**What this task involves**.
Could you copy exactly the lines from the one containing "Image resolution: width=1186" through the last line of the records, leaving out every picture?

(Collected data entries)
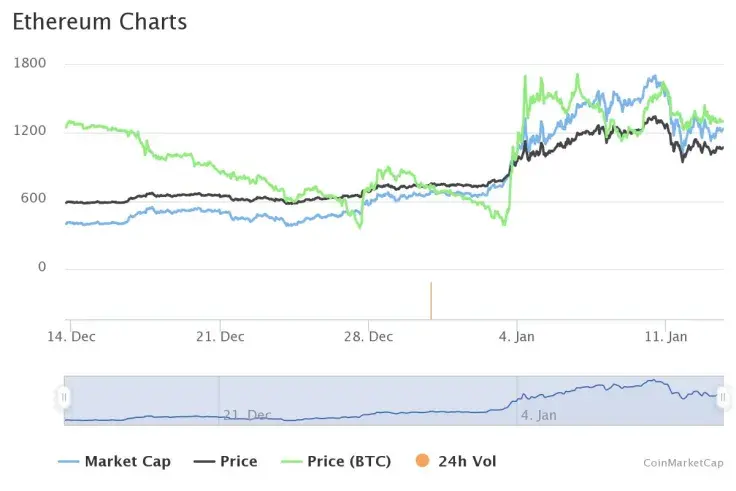
Task: Click the 11. Jan x-axis date label
Action: 665,337
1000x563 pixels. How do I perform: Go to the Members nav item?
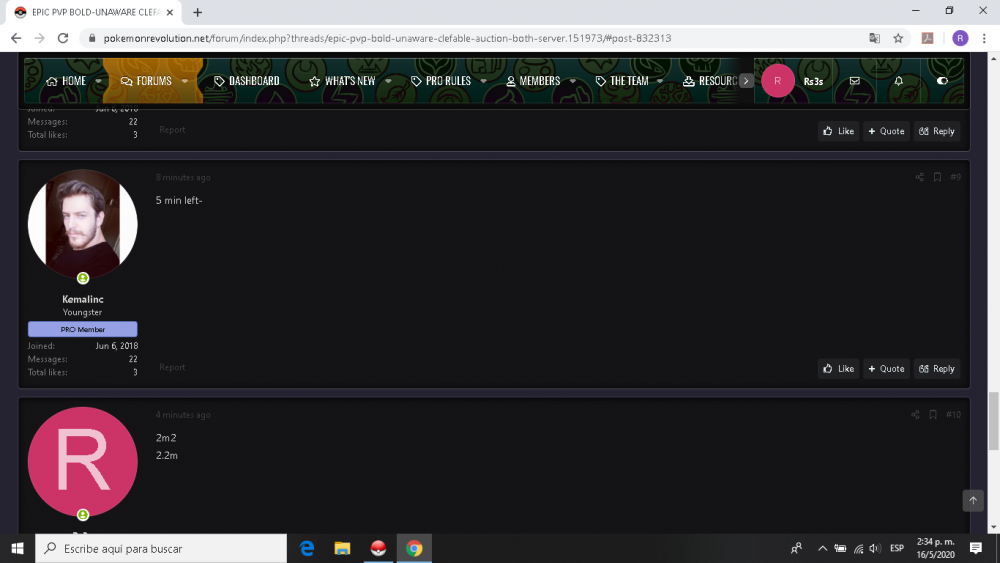coord(533,81)
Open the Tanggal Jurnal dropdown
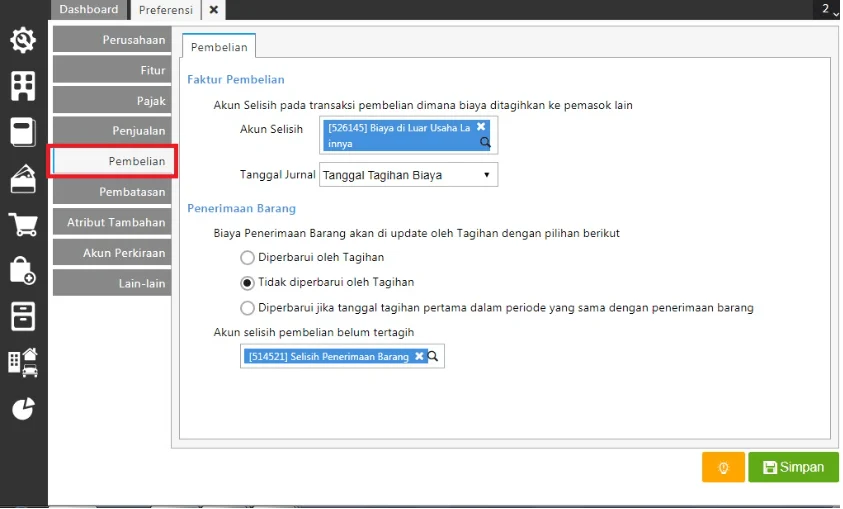Image resolution: width=843 pixels, height=509 pixels. (x=408, y=175)
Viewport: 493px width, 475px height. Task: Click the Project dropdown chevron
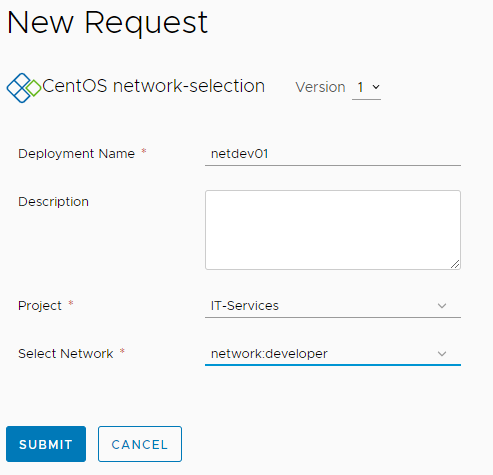coord(442,306)
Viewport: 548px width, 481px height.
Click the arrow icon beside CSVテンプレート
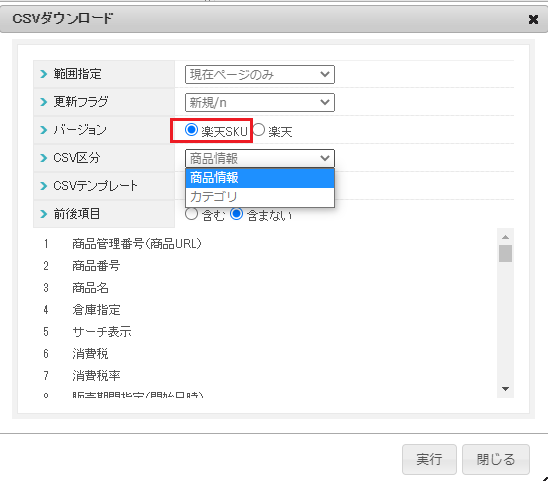[43, 186]
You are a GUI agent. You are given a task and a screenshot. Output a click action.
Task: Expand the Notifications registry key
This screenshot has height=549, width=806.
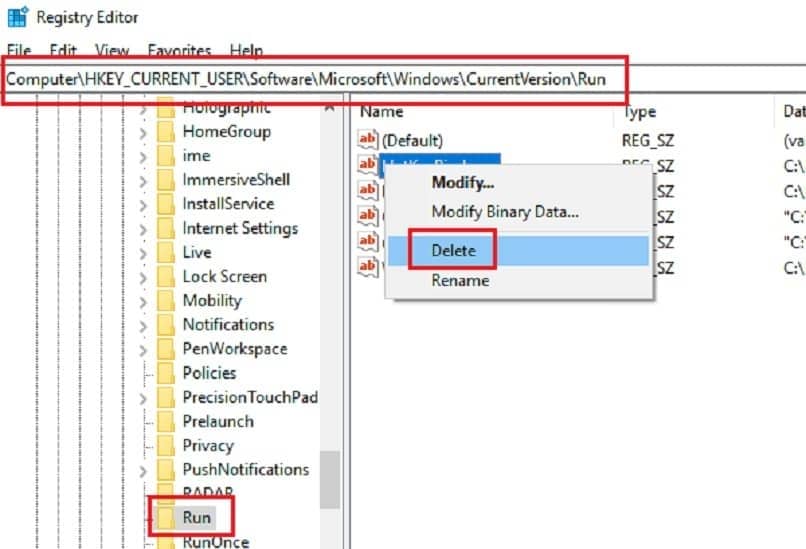coord(144,325)
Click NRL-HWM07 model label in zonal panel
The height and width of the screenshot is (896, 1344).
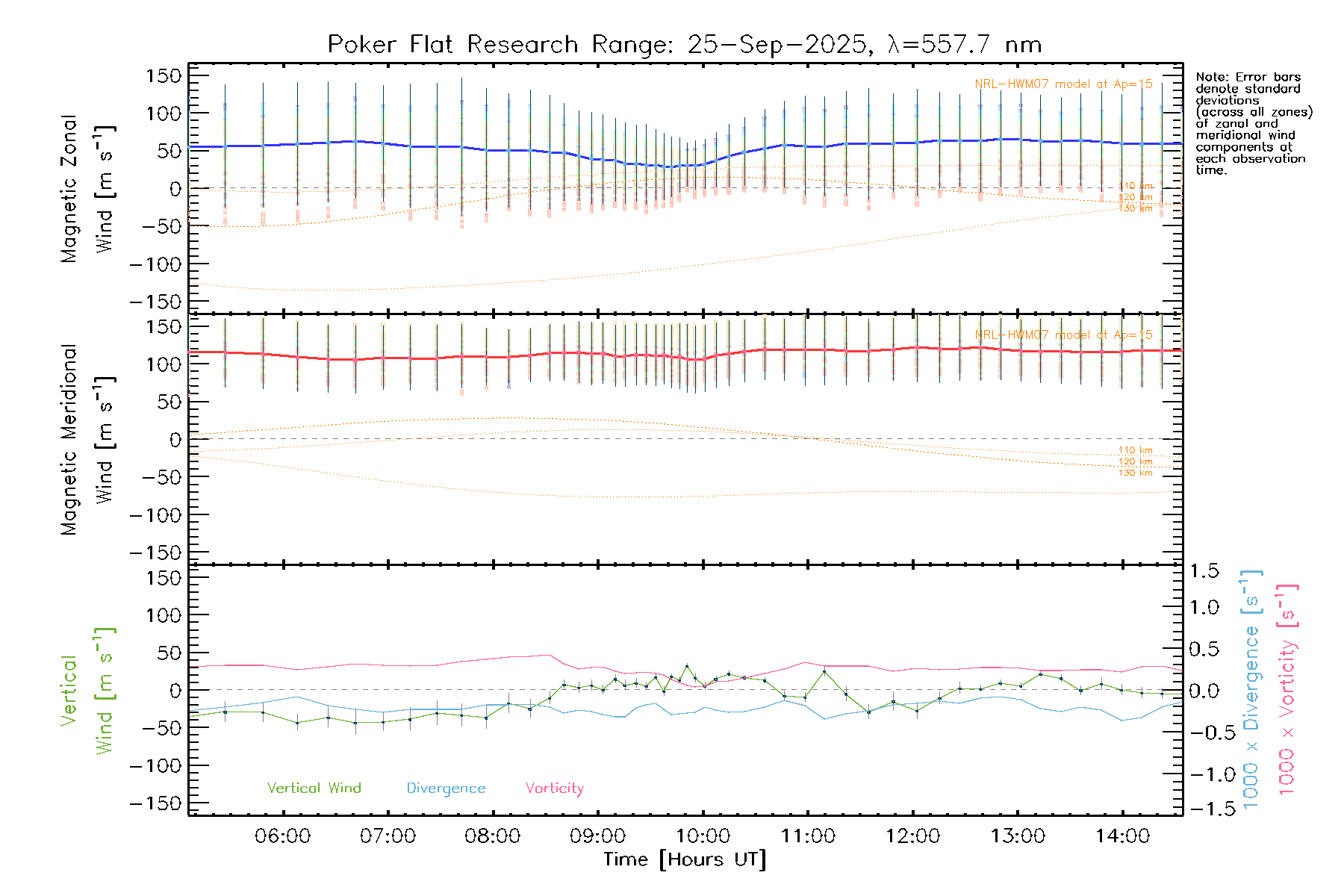click(x=1063, y=84)
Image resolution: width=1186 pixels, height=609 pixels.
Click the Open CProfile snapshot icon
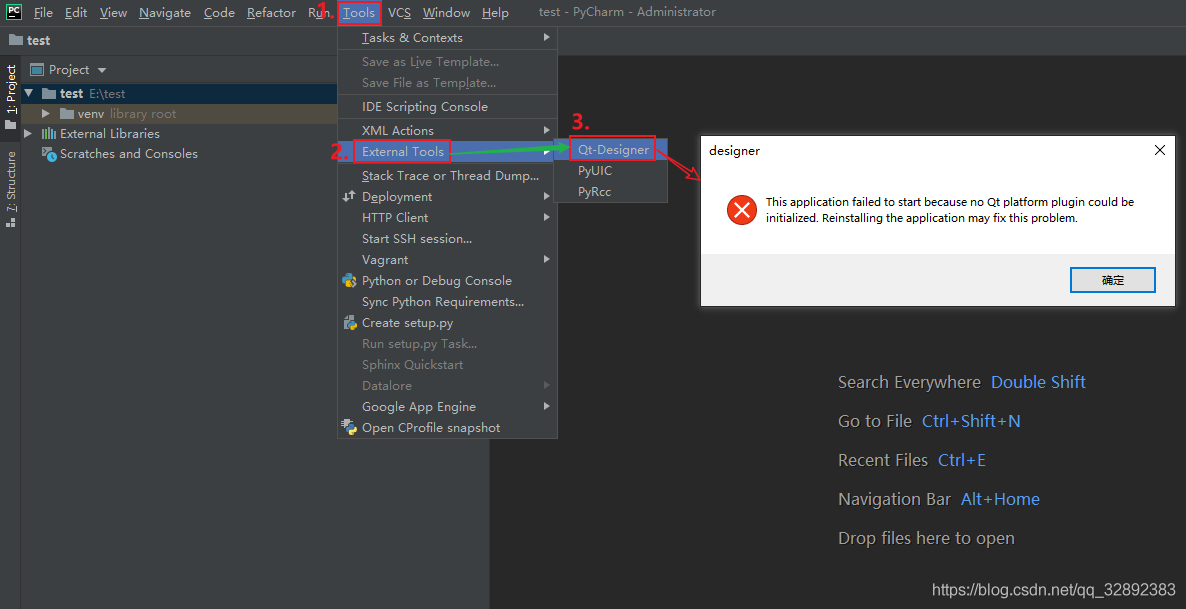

**Written response**.
Image resolution: width=1186 pixels, height=609 pixels.
Click the Open CProfile snapshot icon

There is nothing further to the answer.